Housed in a tall, unusually heavy glass bottle that's topped with a pump dispenser, this moisturizer absorbs quickly. Unfortunately, the quick absorption and cool feeling is mostly due to the skin headache-inducing amount of denatured alcohol this contains. See More Info to learn why this ingredient isn't what you want to see among the first on a skincare product ingredient list.
The next issue occurs from the cooling sensation the potent menthol derivative menthoxypropanediol imparts. Don't mistake this sensation for skin being refreshed or soothed—it's a sign skin is being irritated!
The last offender is the fragrance this moisturizer contains, which is fairly intense. Highly fragrant products like this—you guessed it—also pose a risk of irritating skin. So, despite the generous size for the money and the inclusion of some proven hydrating ingredients, this hydrator is no genius for skin!

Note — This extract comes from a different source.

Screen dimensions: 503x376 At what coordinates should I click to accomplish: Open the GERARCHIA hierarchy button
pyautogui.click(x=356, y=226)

We couldn't end this review without discussing L'Oreal claim that Hydra Genius provides 72 hours of "instant and continuous hydration". We're not disputing the instant hydration part (although the amount of alcohol is likely to make this short-lived), but if this really provides 72 hours of hydration, then why does L'Oreal direct you to apply it morning and evening (meaning every 12 hours)? If it hydrated as long as they say, you'd only need to reapply every three days!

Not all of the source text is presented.